The group caught a total of 15 bats, a flying squirrel and a bronze frog! Species captured included Seminole bat (8), eastern red bat (2), an unknown Lasiurus species (escaped), evening bat (3), and eastern pipistrelle (tricolored bat; 1). The group followed the national protocol for handling bats to avoid spreading white-nose syndrome.
The MBWG held it’s 8th Annual Mist Net Event on July 11-13, 2011 at Carver Point on Grenada Lake (Grenada County). The event featured a bat identification workshop presented by Alsion McCartney. A total of 37 people participated in the event, sampling eight sites. Thirty five bats representing three species were captured during the two nights of netting. Captures included eastern red bat (20), evening bat (8), and tri-colored bat (7). Additionally, 23 people participated in bridge survyes, covering 10 routes. Ninety bridges were surveyed for bats, with no sightings reported.
The MBWG held it’s 7th Annual Mist Net Event at Sardis Lake from August 9-11, 2010. Thirty-six participants netted a total of six sites within the area managed by the US Army Corps of Engineers around Sardis Lake. A total of ten bats were captured, representing three species. Day field trips included a trip to view a Rafinesque’s big-eared bat roost as well as a tour of the Enid Lake Visitor Center and Fish Hatchery.
The MBWG traveled to the Gulf Coast for their 6th Annual Mist Net Event. Sites were located within the Pascagoula River Basin in Harrison and George counties and the meeting was hosted out of the Gulf Coast Research Lab in Ocean Springs.

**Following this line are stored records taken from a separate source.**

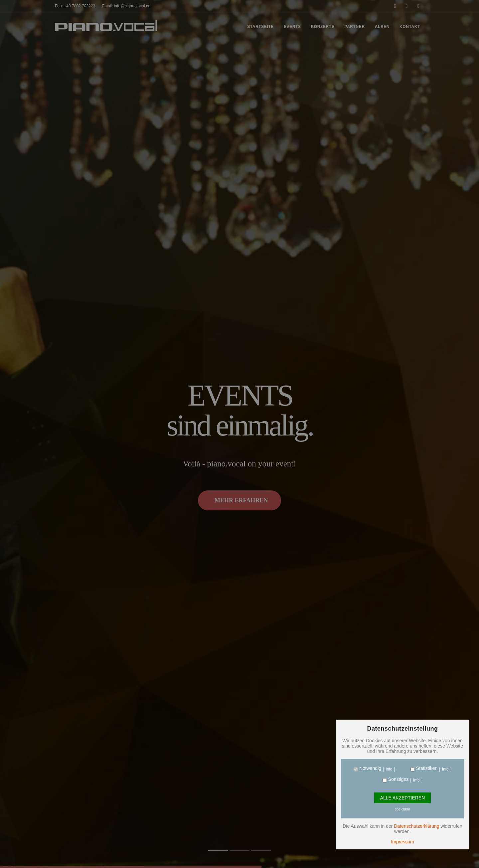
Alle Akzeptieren (403, 798)
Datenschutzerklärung (416, 826)
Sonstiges (397, 779)
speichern (403, 809)
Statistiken (426, 768)
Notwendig (370, 768)
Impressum (402, 842)
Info (389, 769)
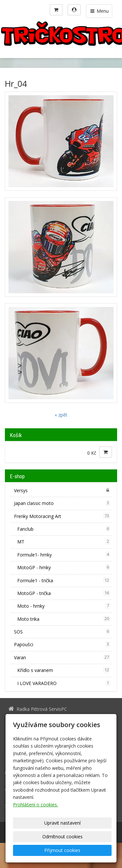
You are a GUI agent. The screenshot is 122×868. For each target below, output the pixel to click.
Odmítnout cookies (63, 836)
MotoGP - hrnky (64, 567)
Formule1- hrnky (64, 554)
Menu (99, 11)
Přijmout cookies (62, 850)
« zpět (61, 415)
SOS (62, 631)
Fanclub (64, 529)
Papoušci (62, 644)
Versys (62, 490)
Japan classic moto (62, 503)
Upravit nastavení (63, 823)
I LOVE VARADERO (64, 683)
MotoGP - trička (64, 593)
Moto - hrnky (64, 606)
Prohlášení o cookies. (35, 805)
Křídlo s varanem (64, 670)
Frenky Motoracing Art (62, 516)
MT (64, 541)
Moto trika (64, 619)
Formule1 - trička (64, 580)
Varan (62, 657)
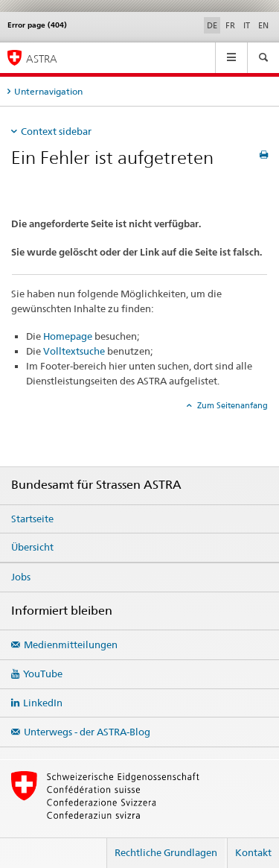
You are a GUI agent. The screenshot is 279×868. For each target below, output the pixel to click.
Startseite (32, 519)
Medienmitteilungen (71, 644)
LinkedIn (42, 703)
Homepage (68, 336)
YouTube (42, 674)
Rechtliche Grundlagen (166, 852)
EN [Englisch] (263, 25)
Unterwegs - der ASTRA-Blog (87, 732)
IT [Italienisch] (246, 25)
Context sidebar (56, 131)
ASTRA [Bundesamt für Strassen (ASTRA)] (42, 58)
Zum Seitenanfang (231, 405)
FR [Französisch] (230, 25)
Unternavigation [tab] (48, 91)
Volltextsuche (74, 351)
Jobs (21, 577)
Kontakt (253, 852)
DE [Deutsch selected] (212, 25)
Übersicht (32, 547)
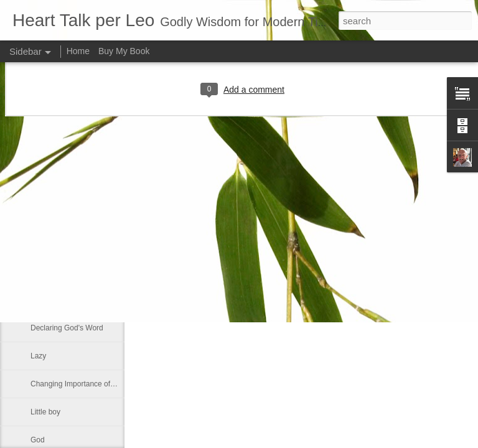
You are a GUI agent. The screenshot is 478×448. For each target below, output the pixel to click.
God (37, 440)
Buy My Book (124, 51)
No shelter (47, 272)
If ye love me (52, 244)
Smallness (47, 188)
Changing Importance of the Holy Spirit (95, 384)
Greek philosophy (59, 300)
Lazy (38, 356)
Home (78, 51)
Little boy (45, 412)
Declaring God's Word (67, 328)
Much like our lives (61, 216)
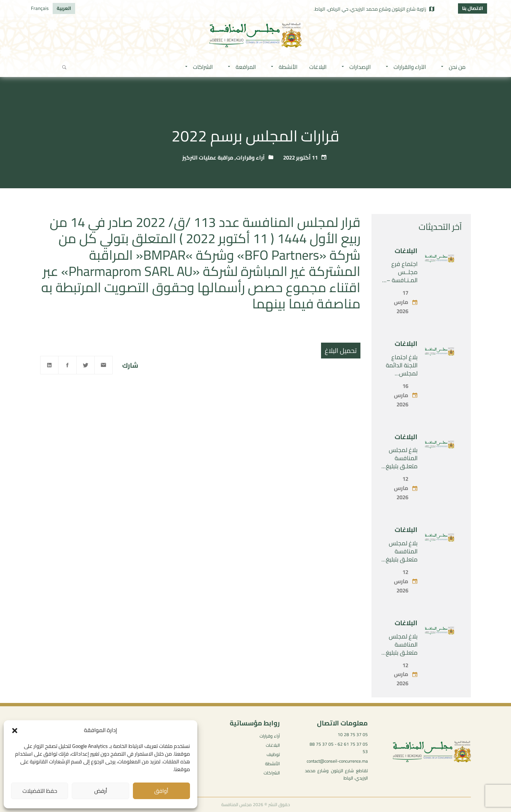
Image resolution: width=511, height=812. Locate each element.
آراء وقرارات (250, 157)
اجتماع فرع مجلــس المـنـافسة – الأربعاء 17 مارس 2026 (402, 280)
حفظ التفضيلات (40, 791)
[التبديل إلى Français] (40, 8)
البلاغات (406, 251)
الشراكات (272, 773)
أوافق (161, 791)
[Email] (103, 365)
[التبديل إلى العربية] (64, 8)
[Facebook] (67, 365)
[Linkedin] (49, 365)
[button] (15, 731)
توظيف (273, 754)
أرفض (101, 791)
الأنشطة (272, 763)
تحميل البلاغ (341, 350)
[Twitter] (85, 365)
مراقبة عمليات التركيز (208, 157)
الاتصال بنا (472, 8)
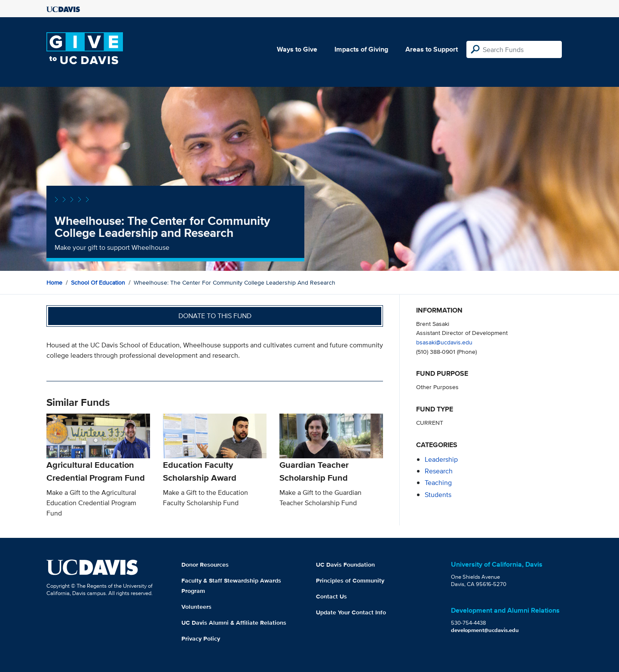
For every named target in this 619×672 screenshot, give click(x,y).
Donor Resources (205, 565)
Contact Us (331, 596)
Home (54, 282)
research (438, 471)
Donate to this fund (215, 316)
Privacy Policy (201, 638)
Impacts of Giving (361, 49)
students (438, 494)
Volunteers (196, 607)
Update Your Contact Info (351, 612)
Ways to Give (297, 49)
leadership (441, 459)
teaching (438, 482)
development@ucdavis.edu (485, 630)
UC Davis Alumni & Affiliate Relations (234, 623)
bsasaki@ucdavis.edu (444, 342)
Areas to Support (432, 49)
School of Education (98, 282)
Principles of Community (350, 580)
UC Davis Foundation (345, 565)
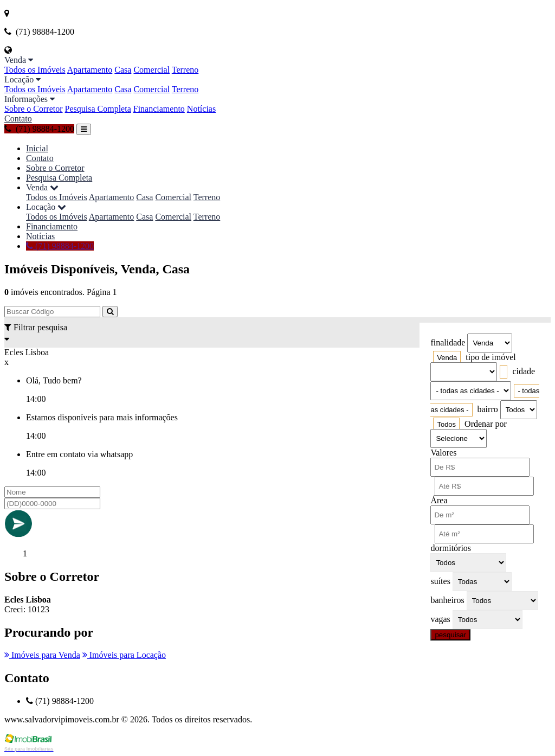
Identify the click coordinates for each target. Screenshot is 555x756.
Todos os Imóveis (35, 69)
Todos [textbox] (446, 424)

Two nights of netting were completed from July 29-31, 2009 and activities included a boat tour of the Pascagoula River.
The MBWG’s 5th Annual Mist Net Event was held at the Homochitto National Forest in Adams County on July 28-30, 2008. Twenty six member attended the two nights of mist netting. Captures included 24 individuals representing five species, including eastern red bat (8), evening bat (8), Seminole bat (6), southeastern myotis (1), and big brown bat (1). Six sites were netted within the National Forest at Sandy Creek Wildlife Management Area.
A day field trip to St. Catherine’s Creek National Wildlife Refuge was led by Alison McCartney. Refuge manager Bob Strader gave the group an overview of the refuge and Alison presented on her masters thesis work which was conducted on the refuge from 2002-2004. Participants viewed four bat houses, one of which contained 70 Rafinesque’s big-eared bats and is the largest known colony for this species in Mississippi. Other species observed using the roosts included two big brown bats and a single southeastern myotis. Next, participants traveled to Laurel Plantation (privately owned) to view a cister known to house as many as 5,400 southeastern myotis.